YOUR ASSIGNMENT: When you restate the entries that follow, keep every word exactly and drop the pictures.
___ PROVIDED DATA
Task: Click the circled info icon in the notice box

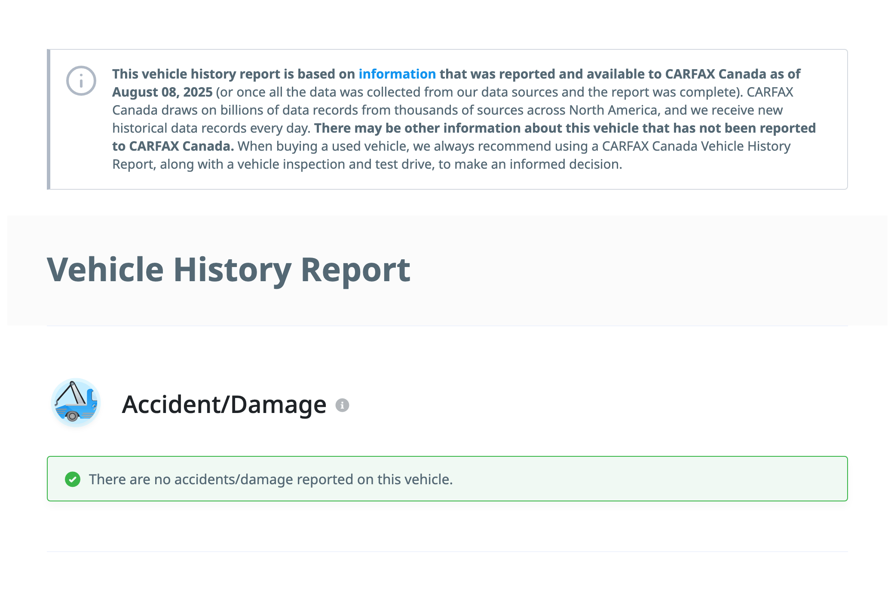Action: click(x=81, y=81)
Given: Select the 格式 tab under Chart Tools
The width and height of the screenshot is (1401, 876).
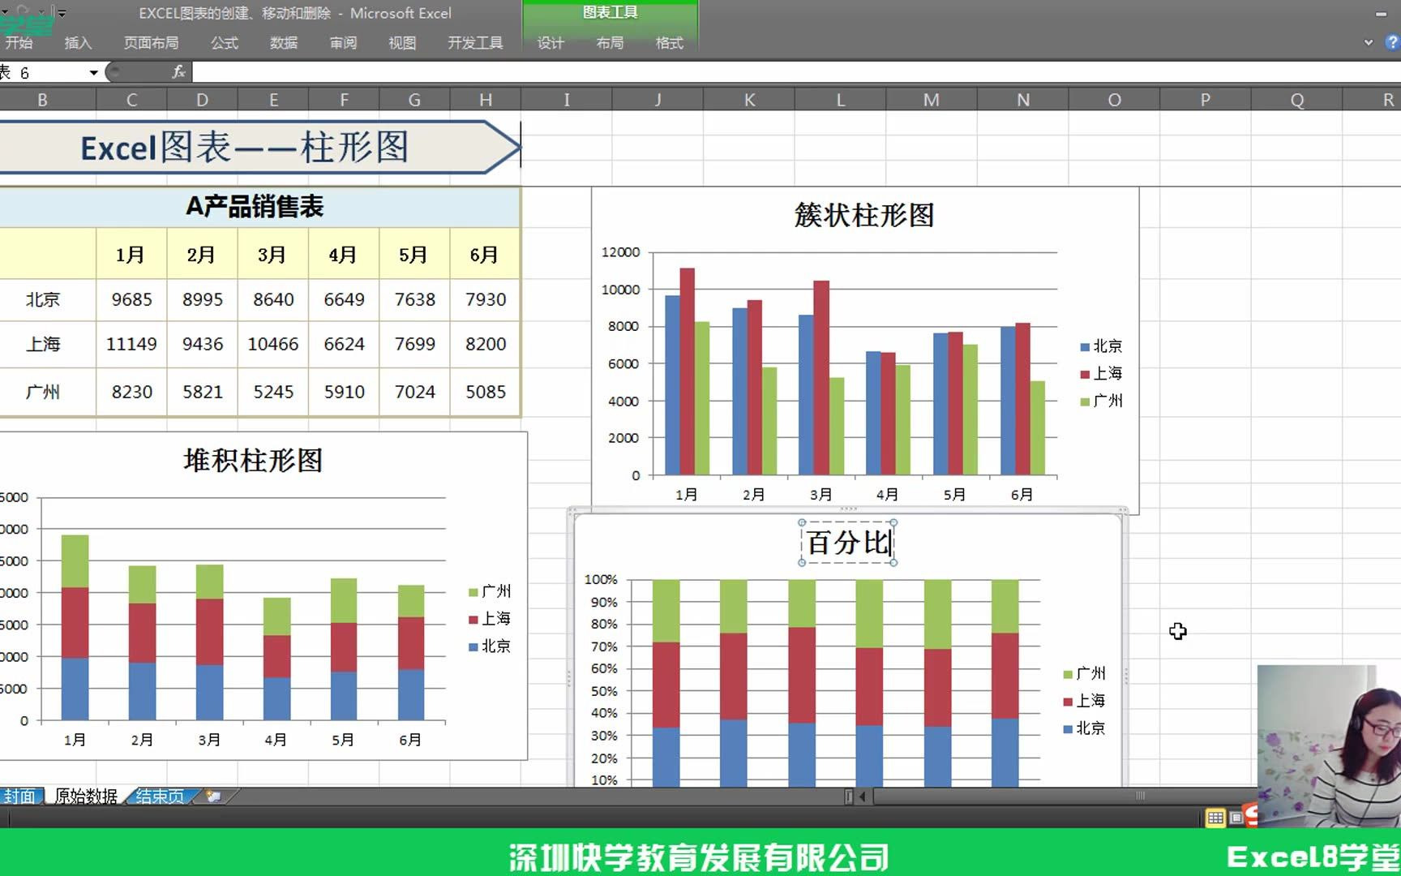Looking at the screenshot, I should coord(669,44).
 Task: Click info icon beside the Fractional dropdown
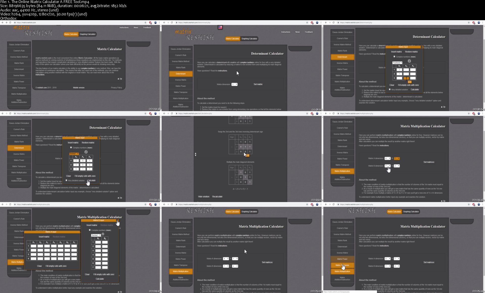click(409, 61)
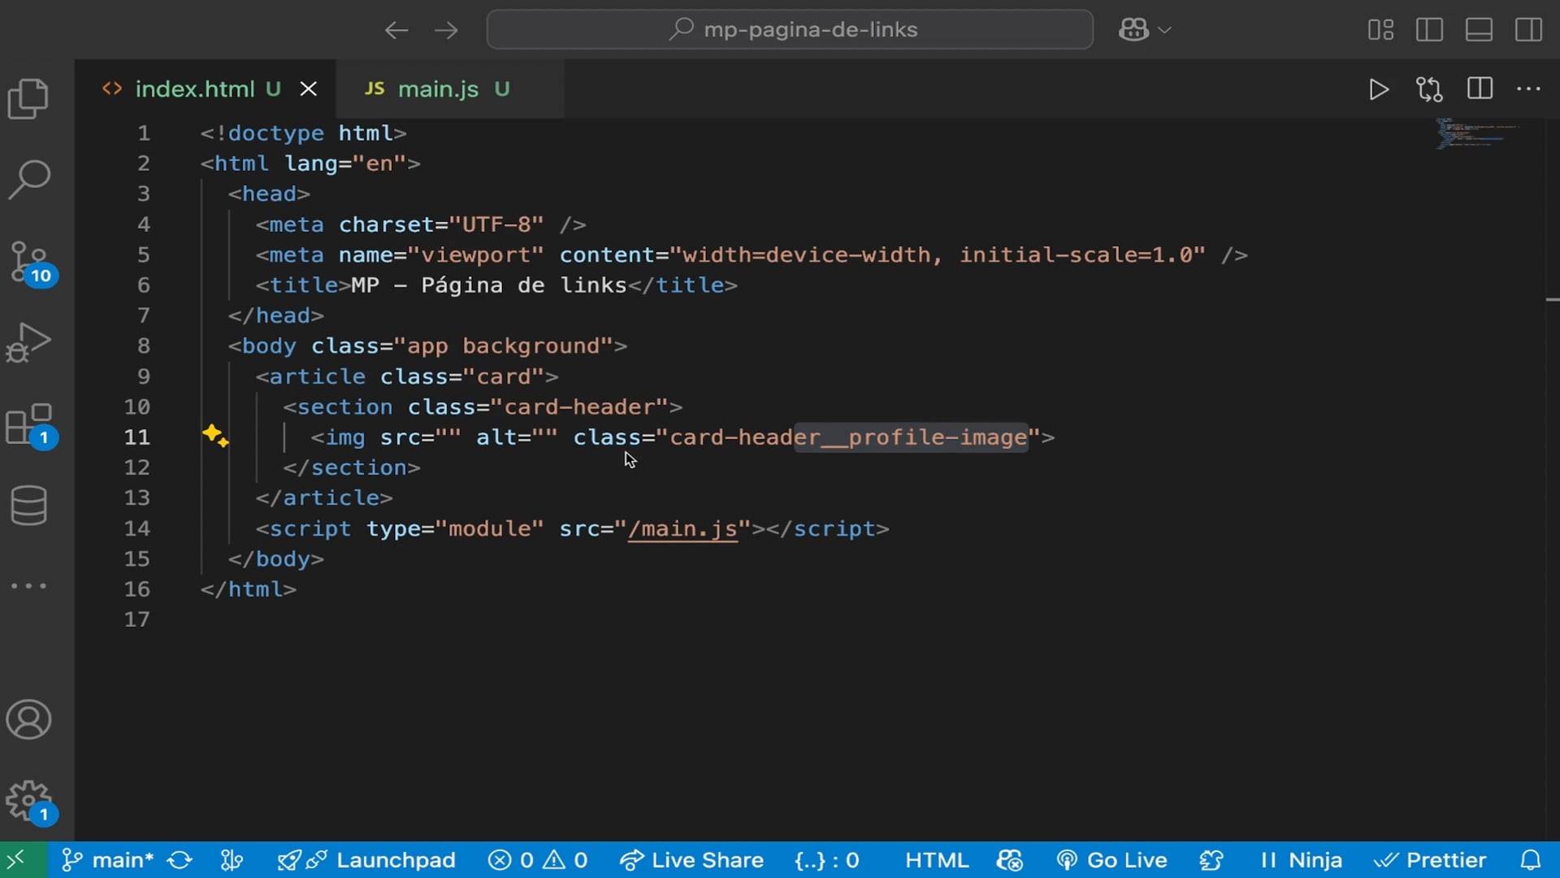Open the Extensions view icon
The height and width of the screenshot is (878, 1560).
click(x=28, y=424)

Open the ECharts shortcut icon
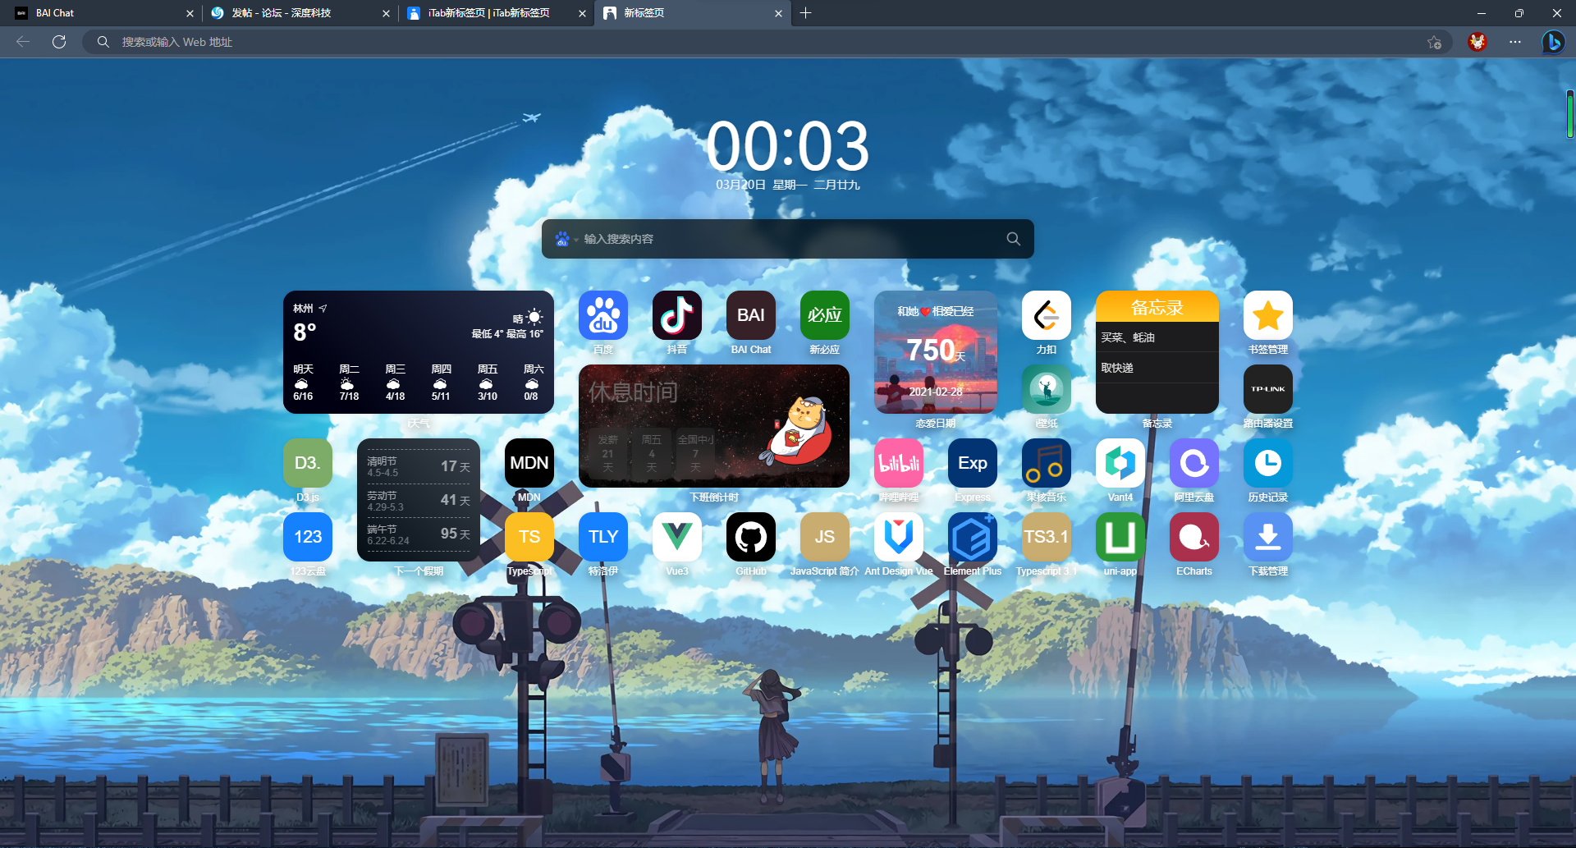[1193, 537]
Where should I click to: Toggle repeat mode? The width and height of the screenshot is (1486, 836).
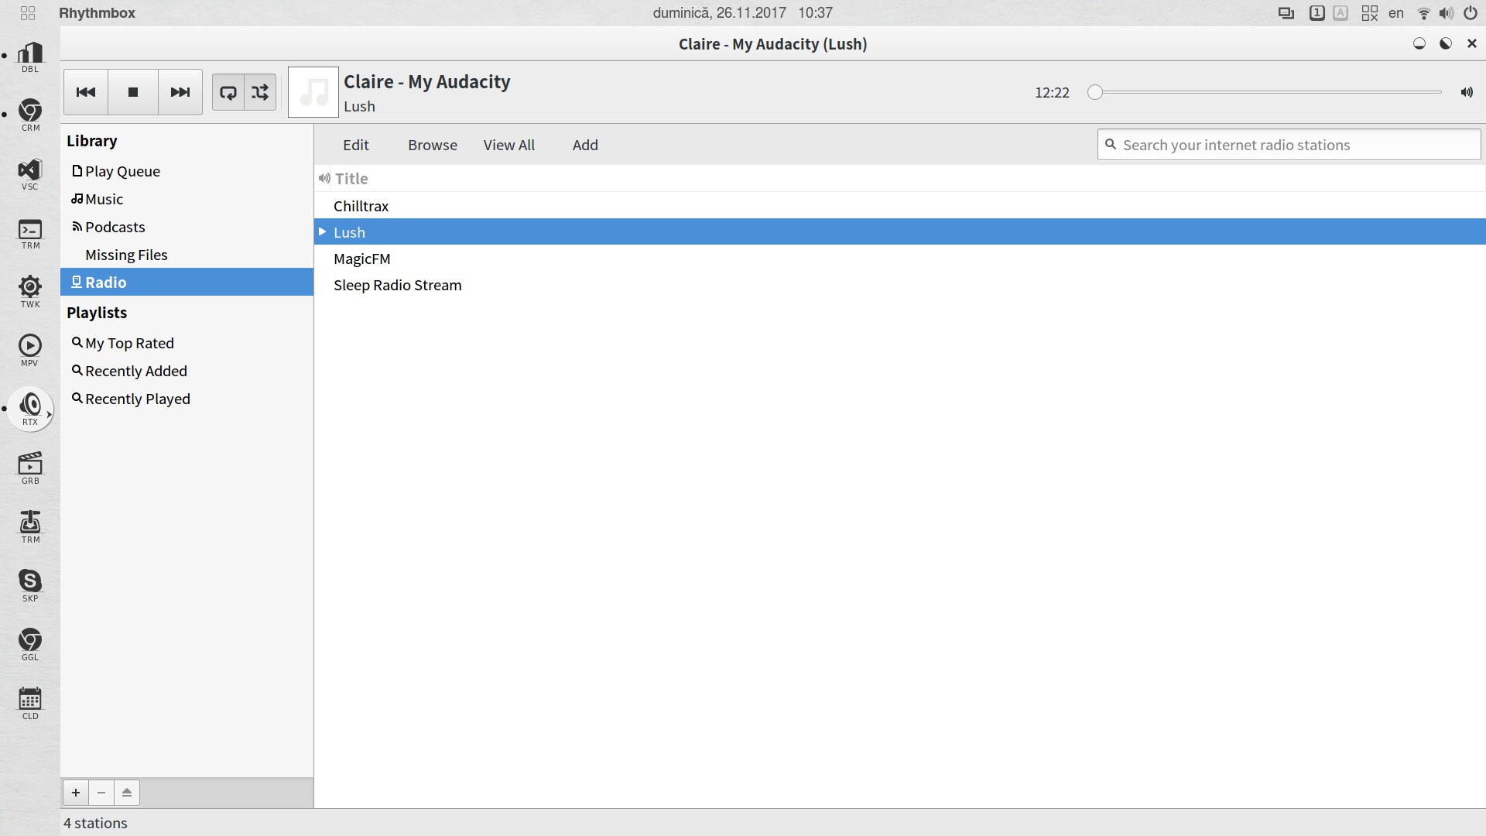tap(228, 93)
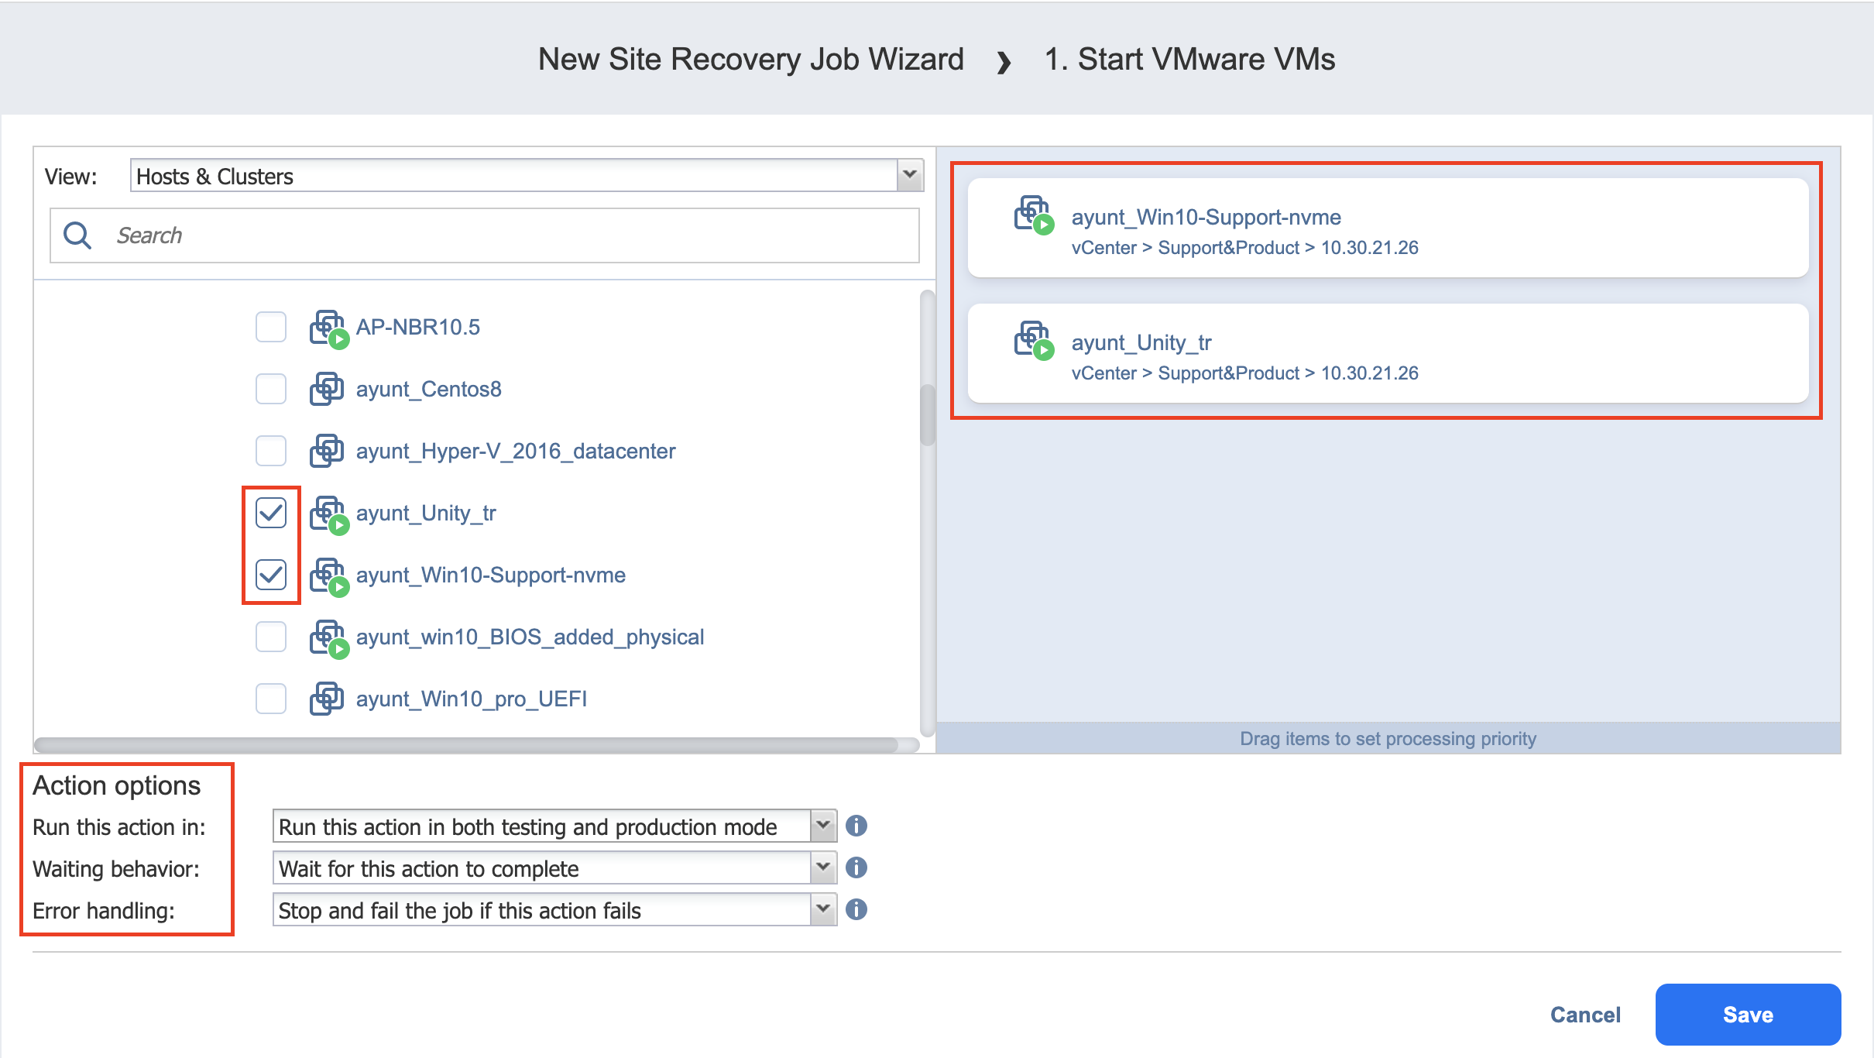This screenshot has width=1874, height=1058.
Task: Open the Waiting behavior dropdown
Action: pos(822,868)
______
PROBLEM SOLUTION:
Task: Click the circled info icon in the notice box

Action: click(x=81, y=81)
Given: Select the 格式 tab under Chart Tools
The width and height of the screenshot is (1401, 876).
Looking at the screenshot, I should coord(669,44).
 Task: Click info icon beside the Fractional dropdown
click(409, 61)
Open the Extensions view icon
The height and width of the screenshot is (878, 1560).
click(x=28, y=424)

Open the ECharts shortcut icon
[1193, 537]
Where should I click to: Toggle repeat mode? The width and height of the screenshot is (1486, 836).
tap(228, 93)
This screenshot has width=1874, height=1058.
Task: Open the Waiting behavior dropdown
Action: pos(822,868)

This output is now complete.